-- What to work on --
Search the records below for the word "agent", then return every line where it appears.

[Opening Excerpted data section]

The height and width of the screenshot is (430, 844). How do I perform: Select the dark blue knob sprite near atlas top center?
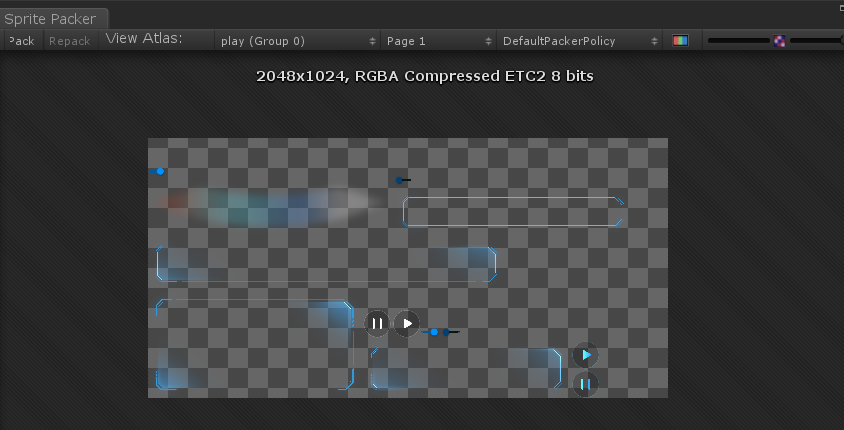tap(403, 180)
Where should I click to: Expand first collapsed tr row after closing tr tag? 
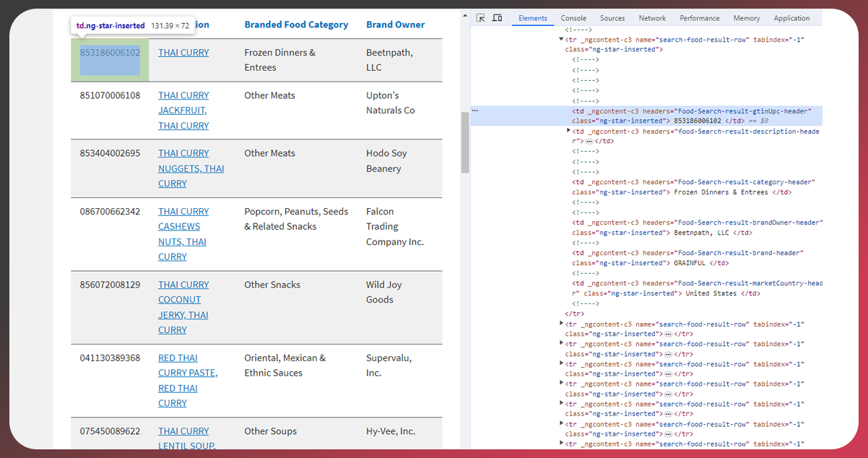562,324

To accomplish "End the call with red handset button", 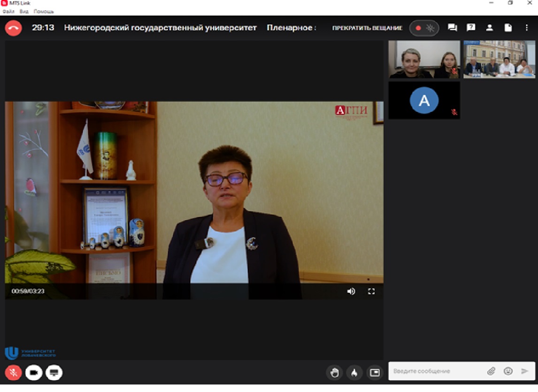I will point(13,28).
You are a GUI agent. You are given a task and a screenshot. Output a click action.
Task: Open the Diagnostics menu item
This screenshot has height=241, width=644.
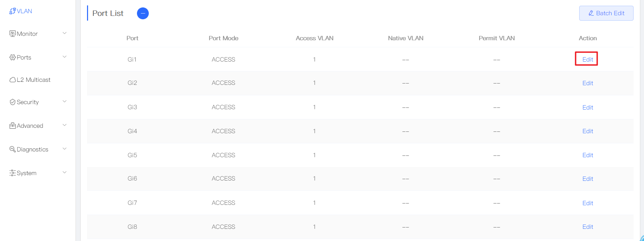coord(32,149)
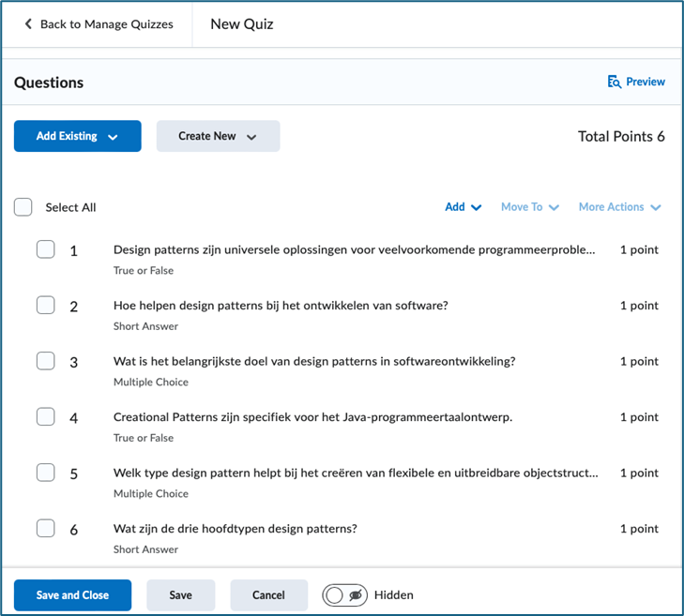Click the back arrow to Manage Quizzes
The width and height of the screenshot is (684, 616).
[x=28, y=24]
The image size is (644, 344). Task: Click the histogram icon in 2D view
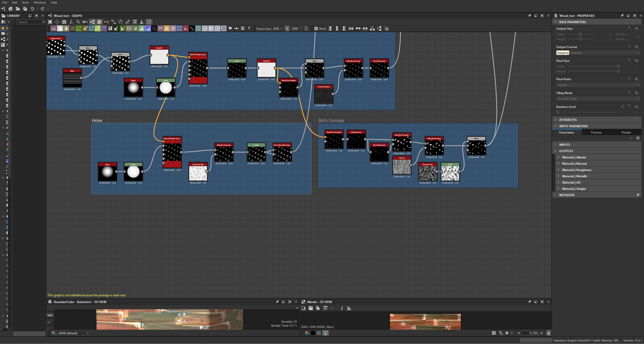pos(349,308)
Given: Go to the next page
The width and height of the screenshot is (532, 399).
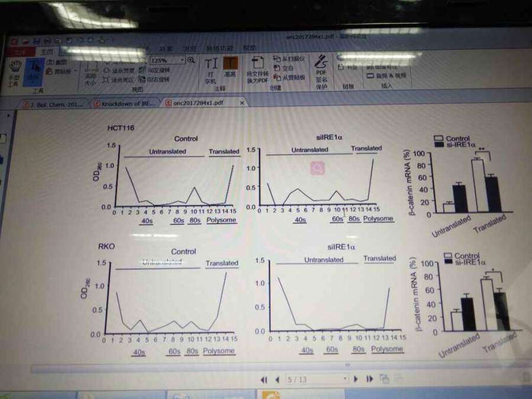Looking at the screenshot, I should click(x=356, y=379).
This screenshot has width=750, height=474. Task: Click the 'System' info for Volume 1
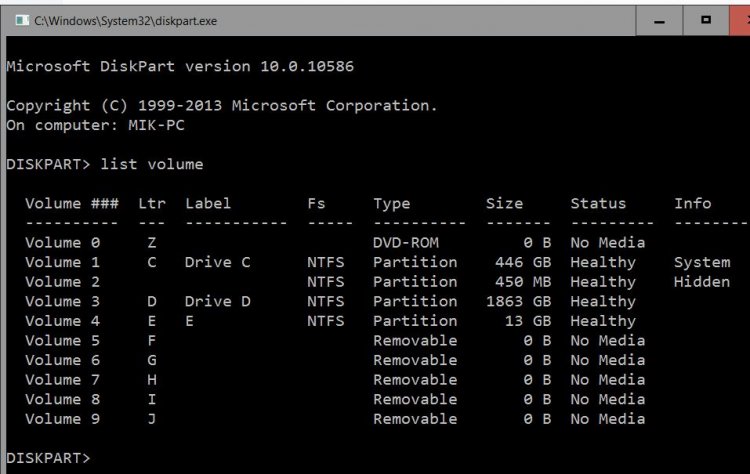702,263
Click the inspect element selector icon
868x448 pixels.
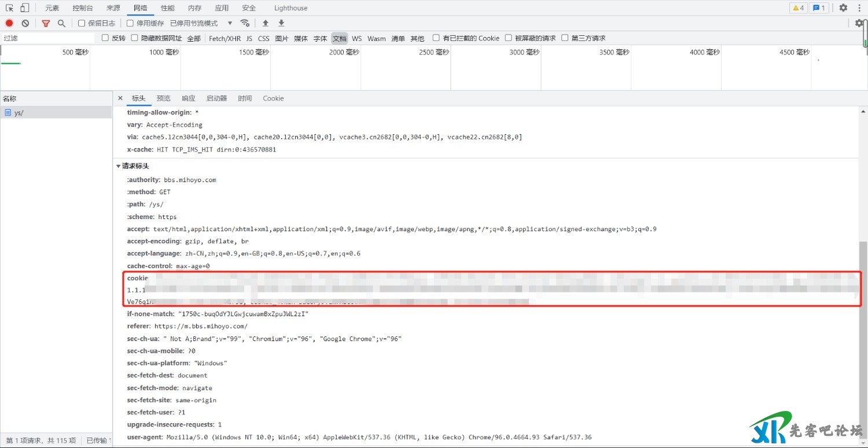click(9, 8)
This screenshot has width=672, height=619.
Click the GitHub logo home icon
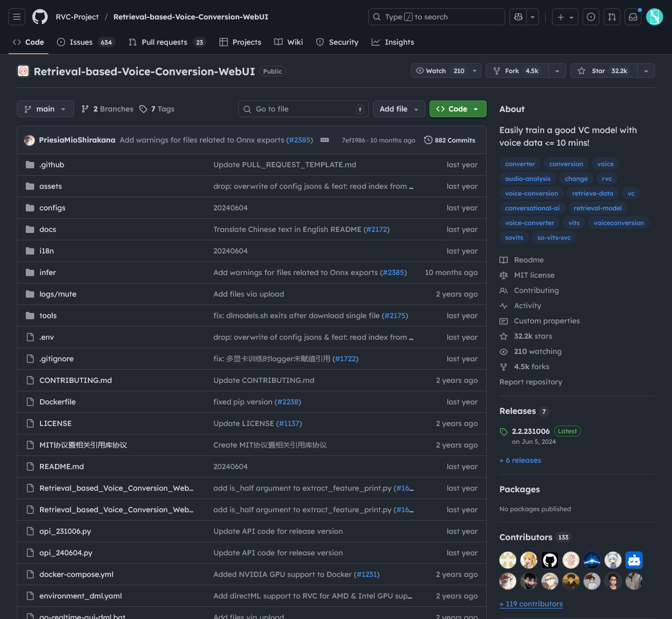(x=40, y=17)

[Closing Excerpted data section]
[Opening Excerpted data section]

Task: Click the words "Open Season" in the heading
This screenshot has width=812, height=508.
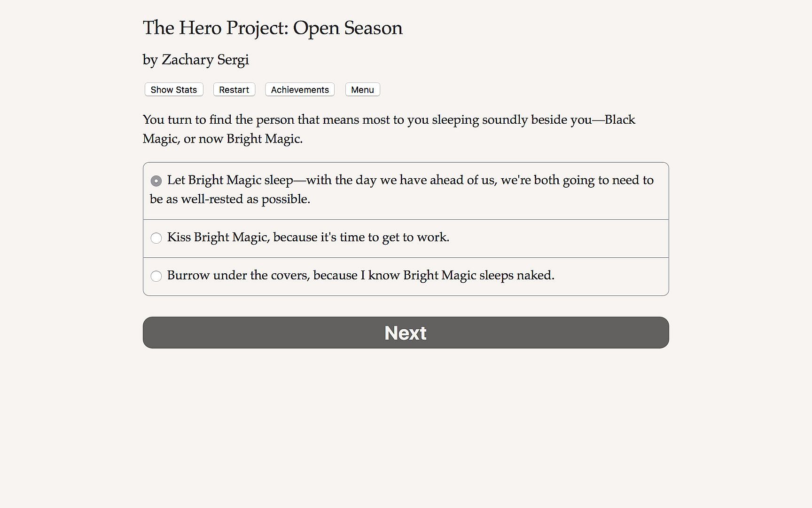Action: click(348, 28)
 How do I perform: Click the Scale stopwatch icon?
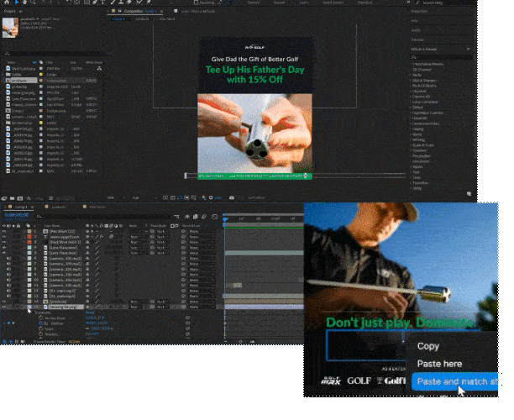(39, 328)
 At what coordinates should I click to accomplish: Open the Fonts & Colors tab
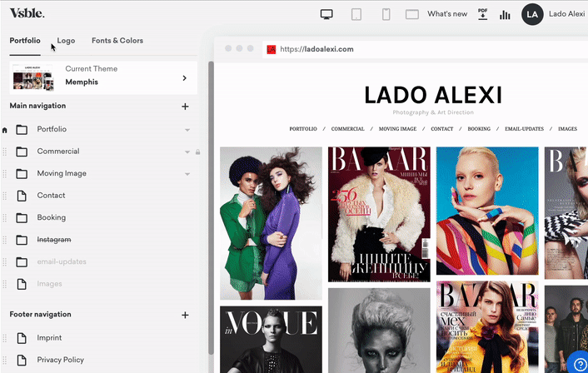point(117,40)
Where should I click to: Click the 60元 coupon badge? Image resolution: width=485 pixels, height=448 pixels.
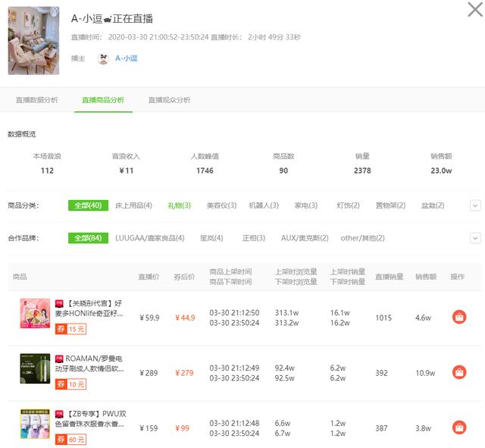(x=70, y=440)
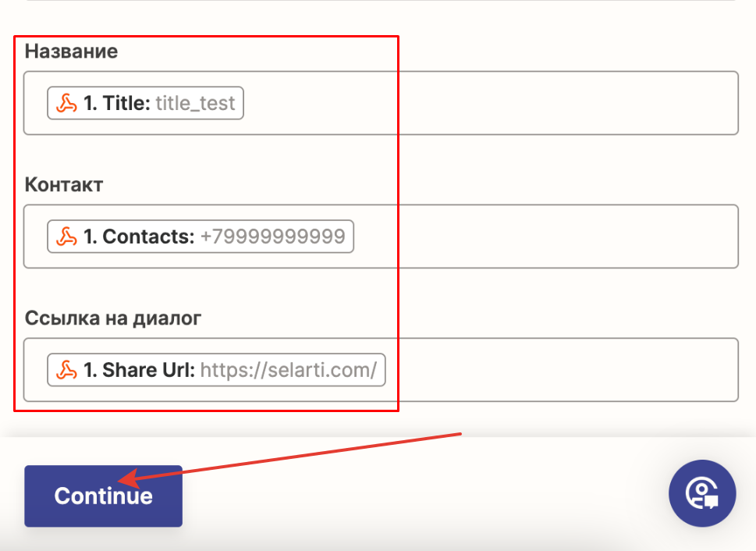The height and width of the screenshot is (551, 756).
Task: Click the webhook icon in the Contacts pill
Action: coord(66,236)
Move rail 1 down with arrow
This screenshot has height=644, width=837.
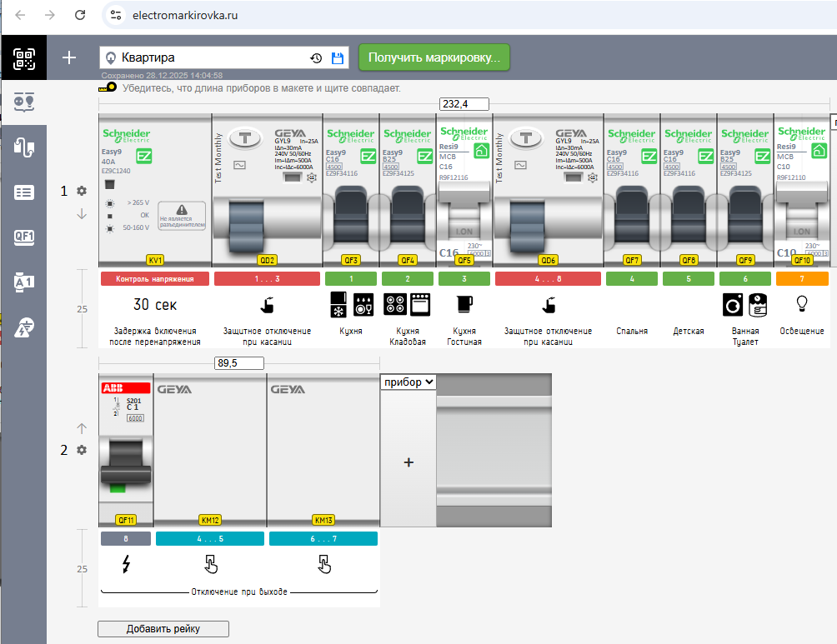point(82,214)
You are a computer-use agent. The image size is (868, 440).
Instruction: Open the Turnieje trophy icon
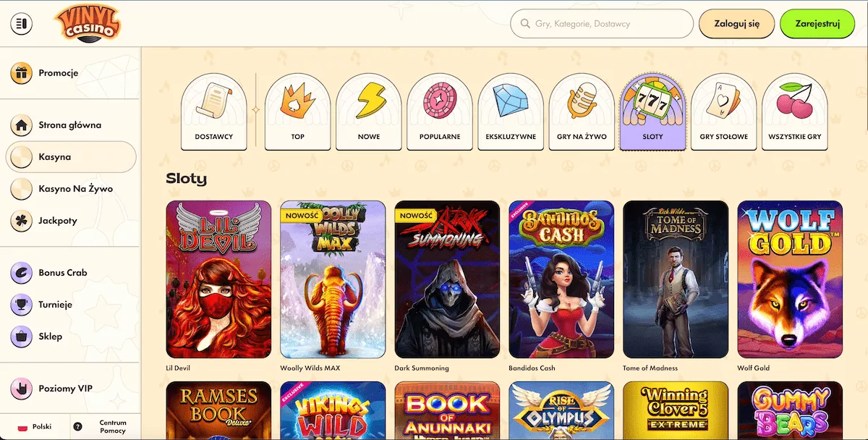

[Closing Excerpted data section]

-- Solution --
You are a GUI agent. You are given a task and a screenshot. Output a click action.
You are a computer-use agent. The image size is (868, 440).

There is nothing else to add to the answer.